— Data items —
[start]
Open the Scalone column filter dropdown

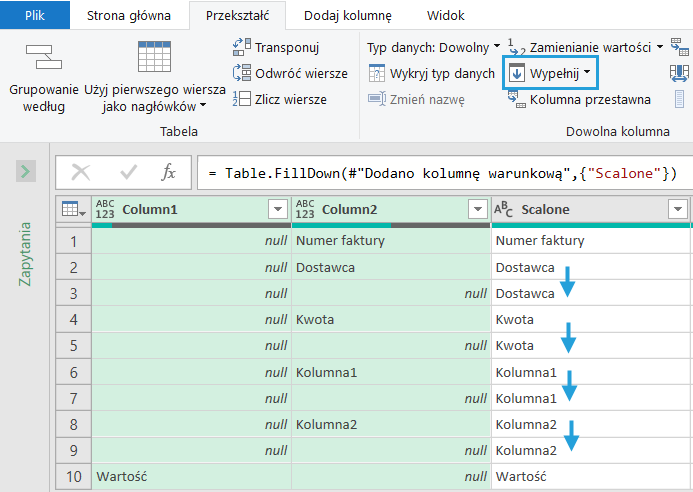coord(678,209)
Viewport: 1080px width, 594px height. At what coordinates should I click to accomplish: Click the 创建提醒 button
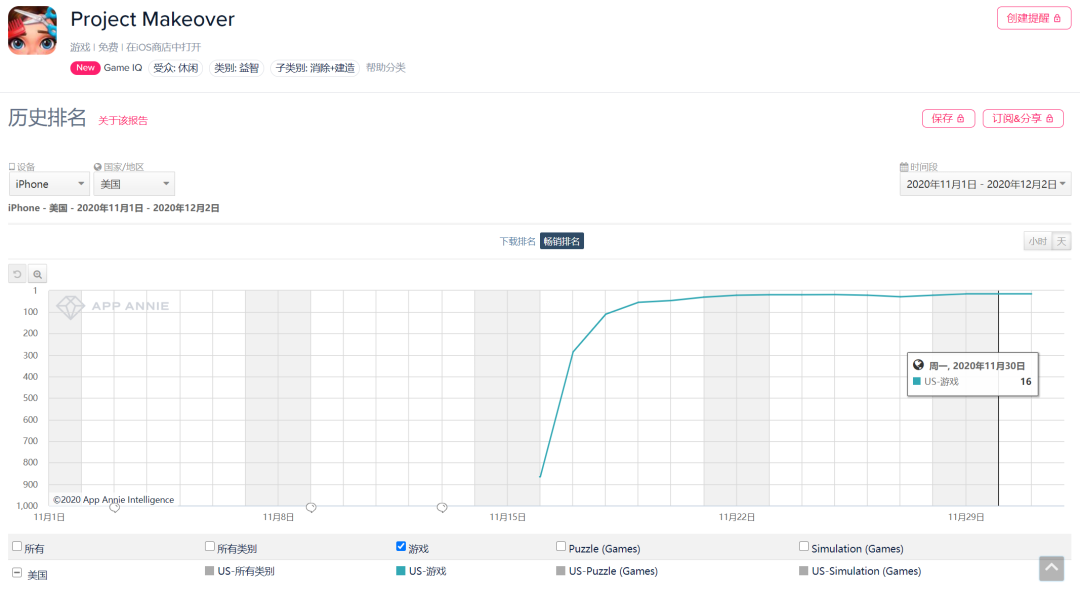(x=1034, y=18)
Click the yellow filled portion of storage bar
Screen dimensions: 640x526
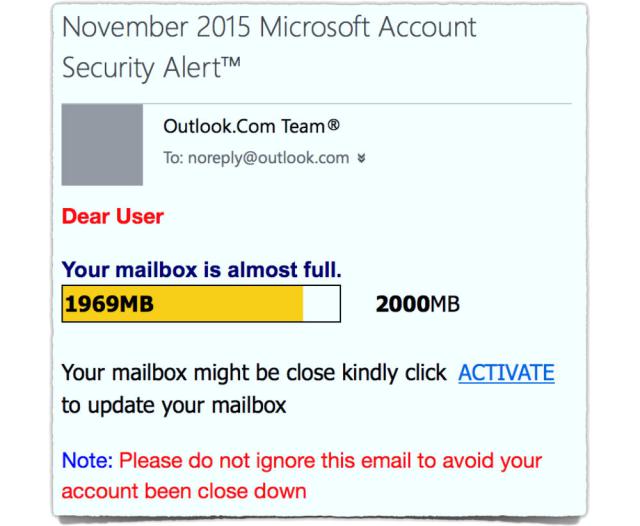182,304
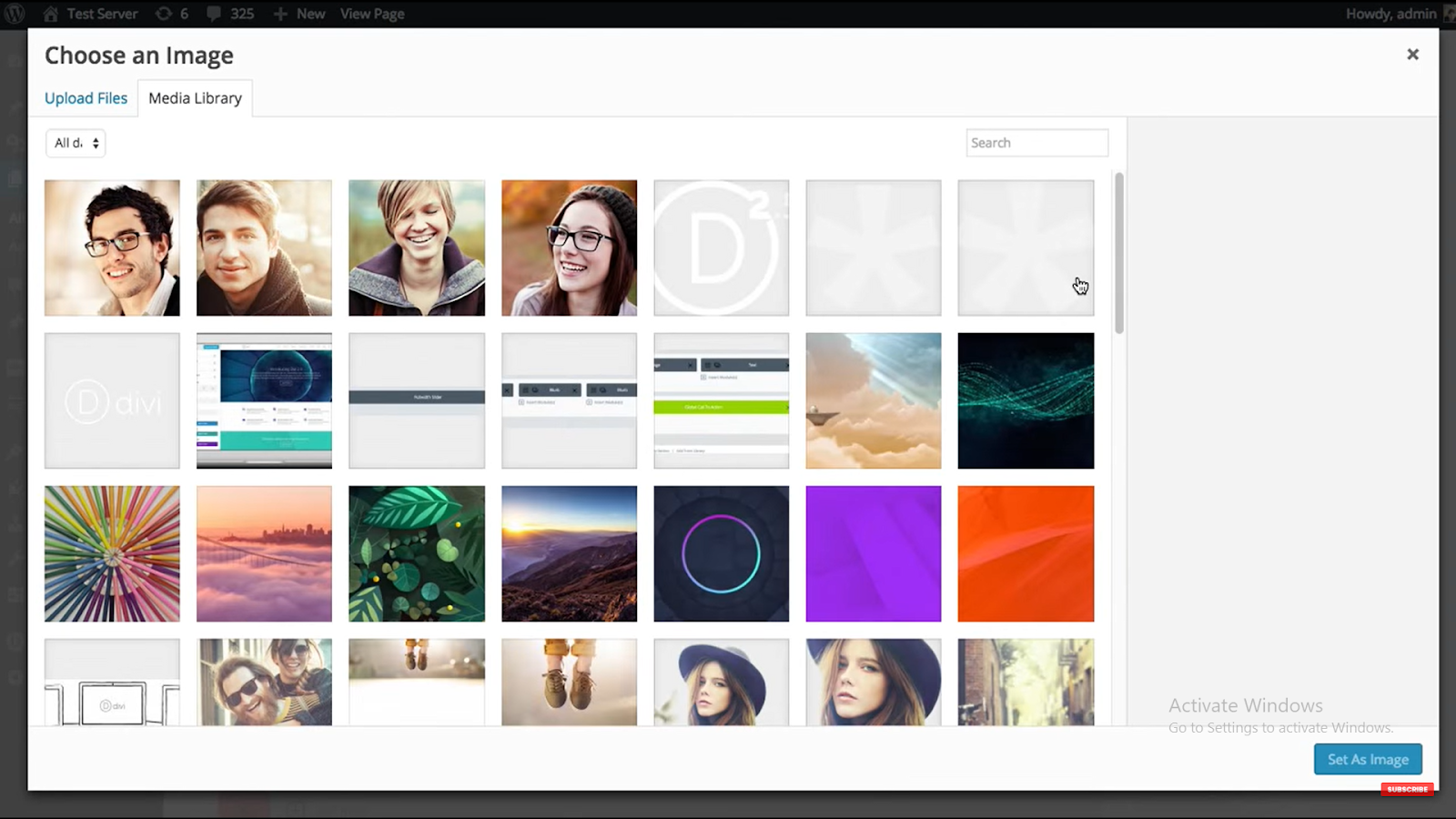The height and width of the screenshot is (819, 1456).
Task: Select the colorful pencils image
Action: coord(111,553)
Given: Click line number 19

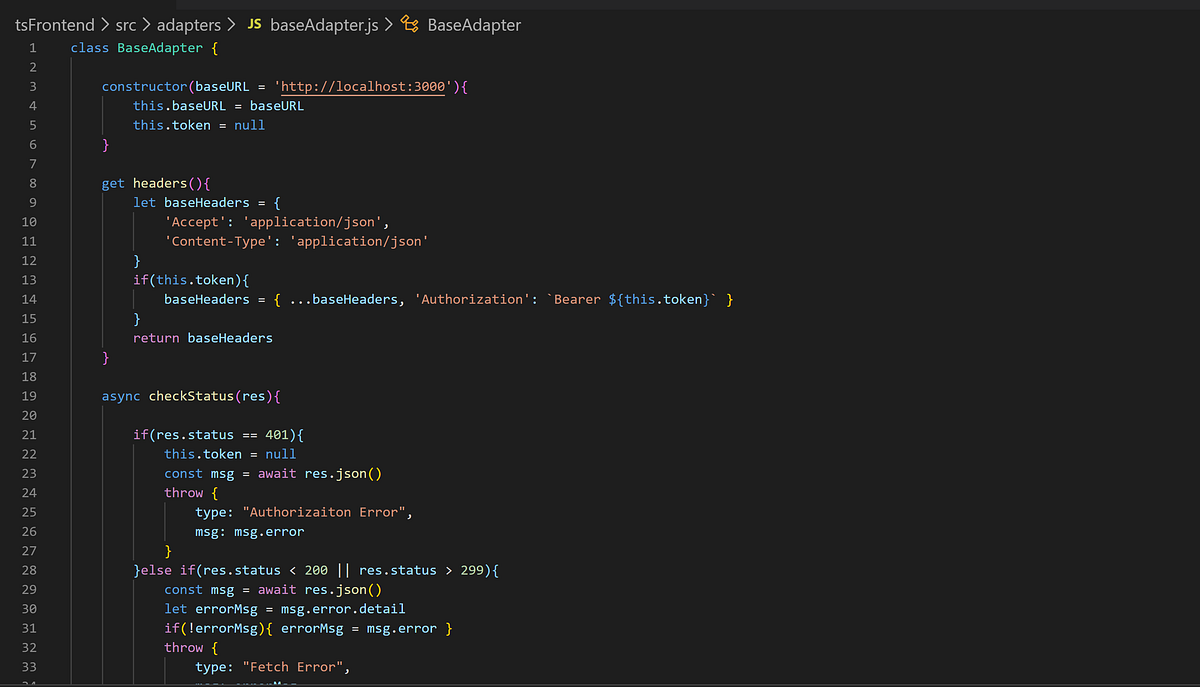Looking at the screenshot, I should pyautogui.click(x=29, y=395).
[end]
— Short problem —
Could you extract the entries from their start through the line containing "Action: coord(111,553)", both ends included, and repeat those lines word for word, leaving the pictures out?

— Exercise response —
Open the Scalone column filter dropdown

coord(678,209)
Viewport: 1080px width, 594px height. At what coordinates should I click to accomplish: Click the 创建提醒 button
(x=1034, y=18)
Click the yellow filled portion of storage bar
Screen dimensions: 640x526
182,304
The height and width of the screenshot is (819, 1456).
Task: Select the colorful pencils image
Action: coord(111,553)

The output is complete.